>>>>

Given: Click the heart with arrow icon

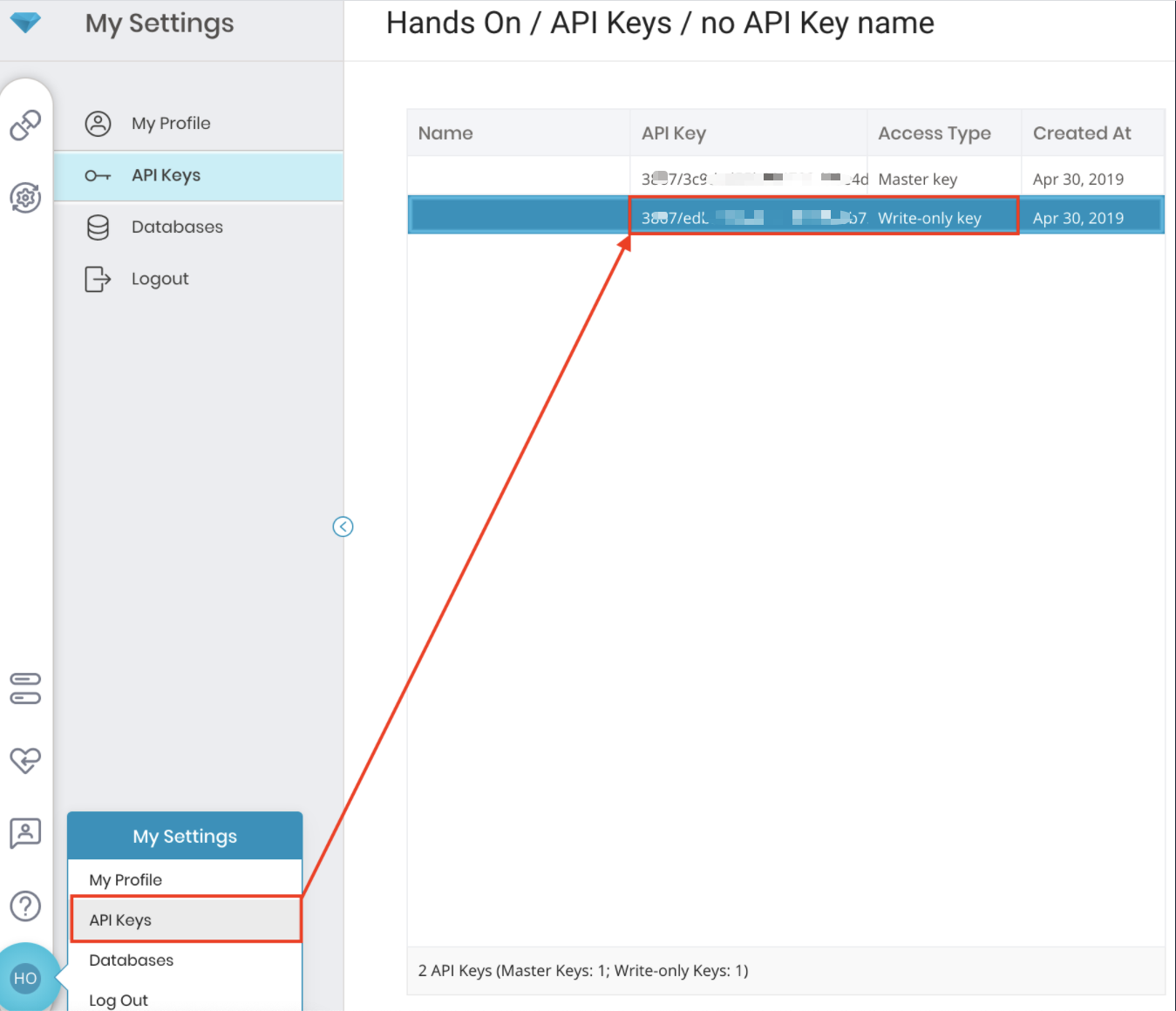Looking at the screenshot, I should (x=25, y=760).
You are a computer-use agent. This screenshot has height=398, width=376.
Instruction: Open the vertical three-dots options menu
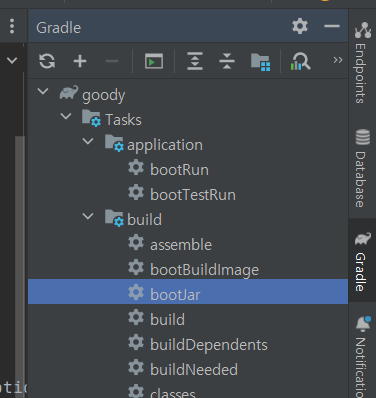[12, 26]
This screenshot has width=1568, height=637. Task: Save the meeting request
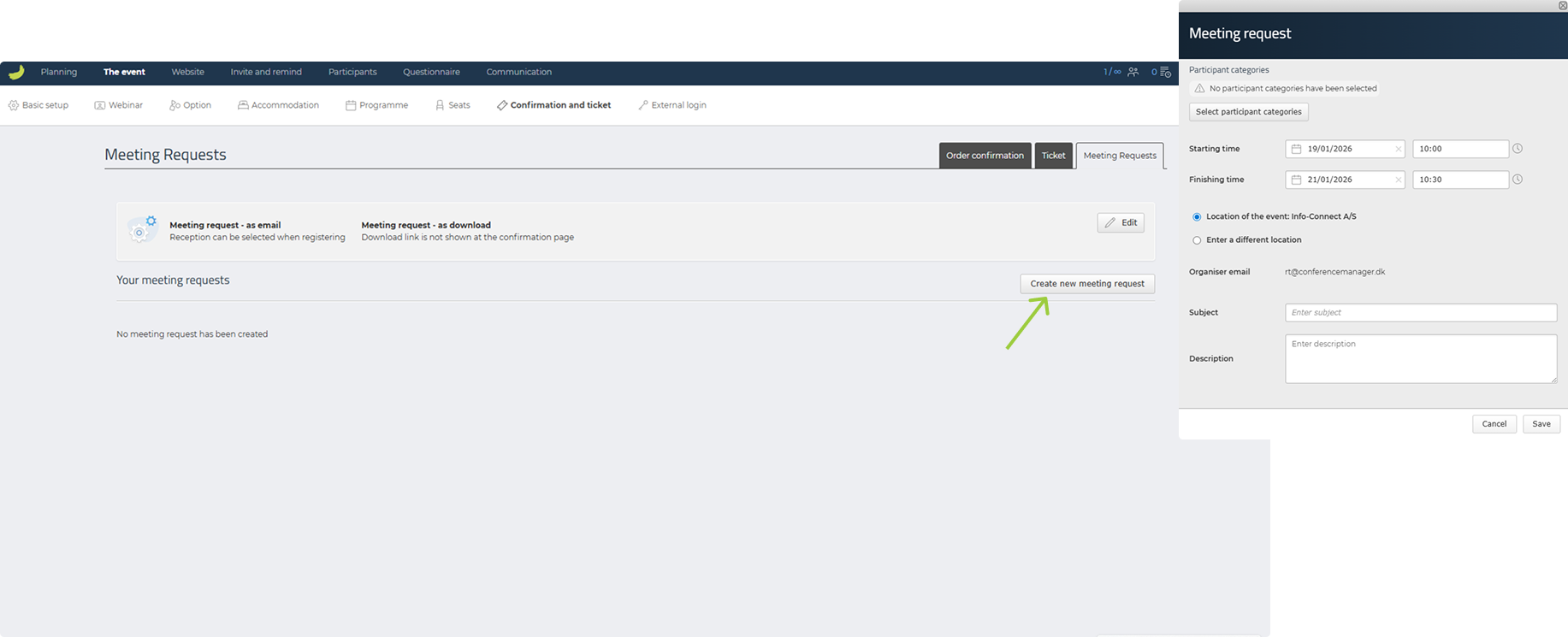point(1541,424)
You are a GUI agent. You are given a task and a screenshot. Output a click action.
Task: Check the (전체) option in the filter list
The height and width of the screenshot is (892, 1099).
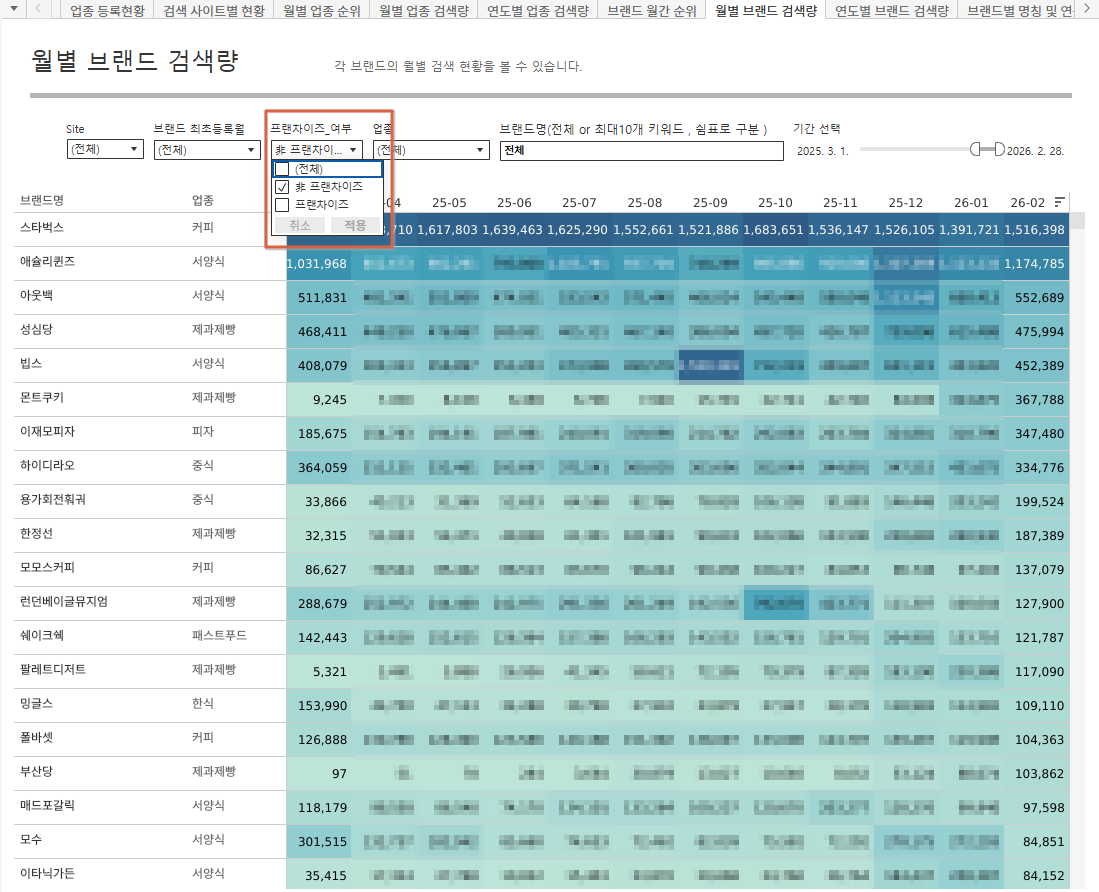[282, 169]
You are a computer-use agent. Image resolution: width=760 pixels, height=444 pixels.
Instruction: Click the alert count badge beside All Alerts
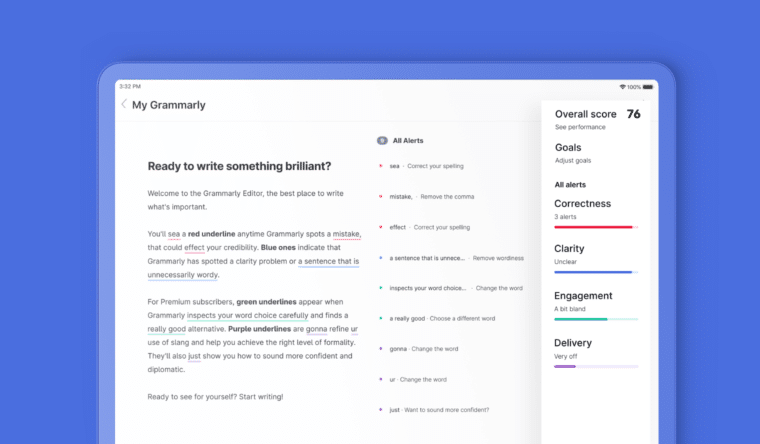[x=381, y=141]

<<<<

:: Task prompt ::
What is needed here is an exact repetition of the listing above, pictures excluded.

:: The answer ::
Given: Click the heart with arrow icon

Looking at the screenshot, I should (x=25, y=760).
You are a computer-use agent. This screenshot has height=398, width=376.
Instruction: Open the vertical three-dots options menu
[12, 26]
This screenshot has width=1568, height=637. Task: Save the meeting request
point(1541,424)
You are a GUI agent. You are given a task and a screenshot. Output a click action.
Task: Check the (전체) option in the filter list
The height and width of the screenshot is (892, 1099).
[282, 169]
You are a computer-use agent. Image resolution: width=760 pixels, height=444 pixels.
Instruction: Click the alert count badge beside All Alerts
[x=381, y=141]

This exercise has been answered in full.